Parboil To boil a food usually a vegetable until it is partially cooked.

Food preparation cooking terms. Our list of 101 culinary terms includes cooking terminology food prep terms and beverage definitions that every restaurateur should know. To mix ingredients together with a circular up-and-down motion using a spoon whisk rotary or electric beater. STEW - To simmer food in a small amount of liquid.

To add herbs spices or other. A la carte adj - separately priced items from a menu not as part of a set meal. Tap again to see term.

SIMMER - To cook a liquid just below boiling where bubbles form slowly and break just below the surface. This word is important for stovetop cooking. Click card to see definition.

Although over time the term has come to describe any person who cooks for a living traditionally it refers to a highly skilled professional who is proficient in all aspects of food preparation. Click again to see term. SAUTE - To brown or cook in a small amount of fat.

To cook food on a rack under or over direct heat as on a barbecue or in a broiler. Boiling is often used for pasta potatoes and eggs. Test Your Knowledge with This A to Z Guide of Cooking Terms and Definitions Adobo Sauce.

Its like a grill in reverse. Coat To cover food on all sides with flour crumbs or batter. Brown To cook over high heat usually on the stove-top to brown food.

Simmering describes when water or other cooking liquids such as broth are just below the boiling point. To brown the surace of a food very quickly with high heat. Done properly the cook seeks to accomplish many things at once.

The long slow temperatures help tenderize tough cuts of meat and is the starting point for making soups and stews. Coddle To cook food especially eggs slowly in water just below the boiling point. Braising is a moist-heat technique for cooking meats and vegetables.

There wont be nearly as much movement as when boiling but there should still be a small amount of bubbling. Food Preparation Cooking Terms Leaving Certificate definitions Learn with flashcards games and more for free. Tap card to see definition.

To cook the food Cocinar la comida coh-see-nahr lah coh-mee-dah Heat Calentar cah-lehn-tahr Fry Freír frey-eer Boil Hervir ehr-veer Bake Hornear ohr-neh-ahr Roast Broil Asar ah-sahr Burn Quemar keh-mahr Flame Llama yah-mah. To reduce food to tiny particles using a grinder or a food processor.
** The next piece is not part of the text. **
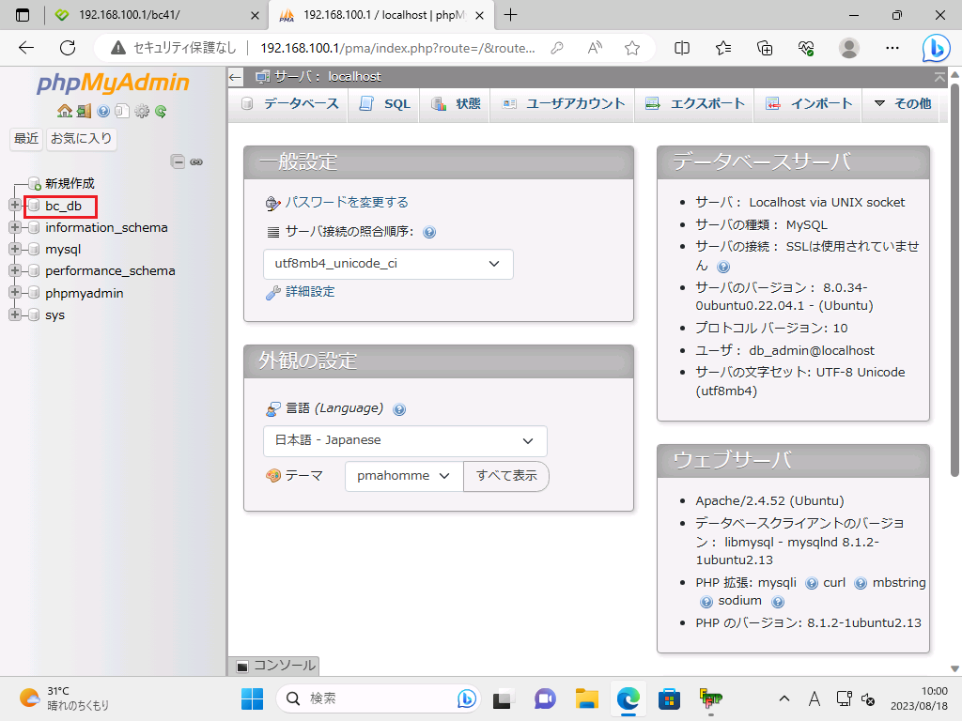Image resolution: width=962 pixels, height=721 pixels.
Task: Open phpMyAdmin documentation help icon
Action: coord(103,111)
Cooking is the stage of food preparation that most people associate with the culinary arts and there are reasons for this.

Tap card to see definition. WHIP - To beat rapidly to incorporate air and increase volume. Chipotle peppers are packed in cans.
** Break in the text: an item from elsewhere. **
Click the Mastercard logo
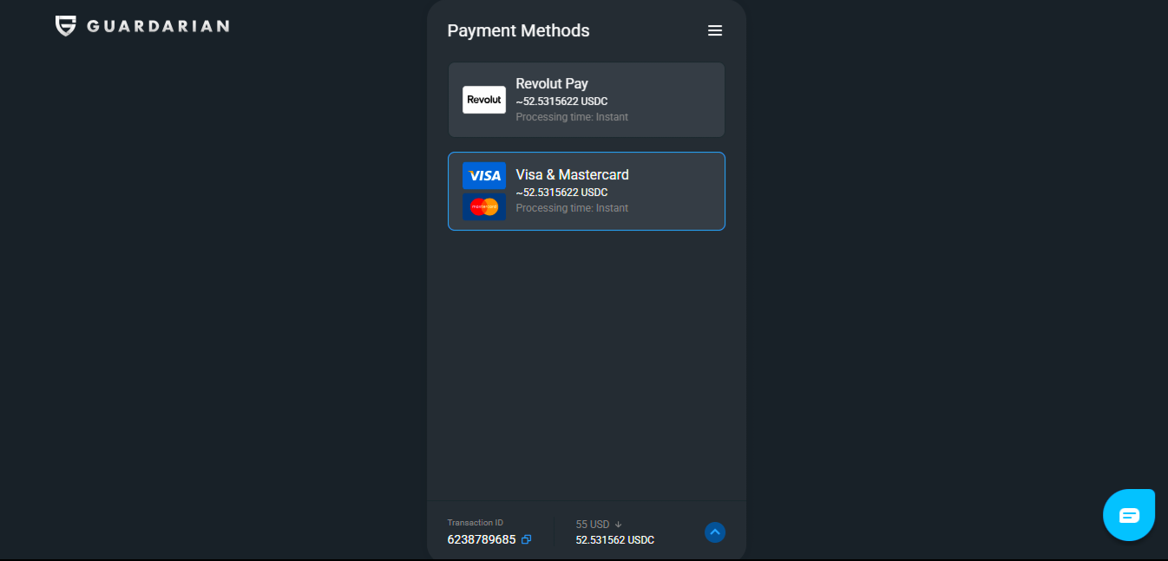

It describes pasta that is cooked until it offers a slight resistance when. Click again to see term. To cook first by browning the food in butter or oil then gently simmering in a small amount of liquid over low heat for a long period of time in a covered pan until tender.

This is often done before braising the food to give it added flavour and is not usually intended to cook the food all the way through. A dark red Mexican sauce made from ground chiles herbs and vinegar. Activity 2 - locating cooking terms and Whos Not a Cook card game ideas are from Discovering Foods Teachers Guide by Connie Sasse p68-69.

Bibliography Cooking Terms created from Illustrated Dictionary of Food Preparation Techniques Food for Today 1990 pp232-233. Poach To cook a food by placing it in a pot of seasoned simmering liquid. Clarify To make a liquid either butter stock or broth clear by skimming away or filtering out fat and impurities.

Culinary Terms A to Z Culinary Terms. To cut food into small pieces with a knife. Essence of food preparation Chef a person who cooks professionally for other people.

Simmering is typically utilized in cooking vegetables soups and sauces. Pare To cut the skin off a fruit or vegetable with a small knife to ensure you lose as little of the flesh as possible. To cook in the oven with dry heat.

It is usually called baking when it refers to cooking desserts breads or pastries and roasting when it refers to meats like roast chicken or vegetables. Al Dente AL den-TAY. Broil To expose food to direct heat on a rack or spit often used for melting food like cheese.

A method of cooking food over a high heat until caramelisation forms on the surface. Cooking act of preparing food for eating.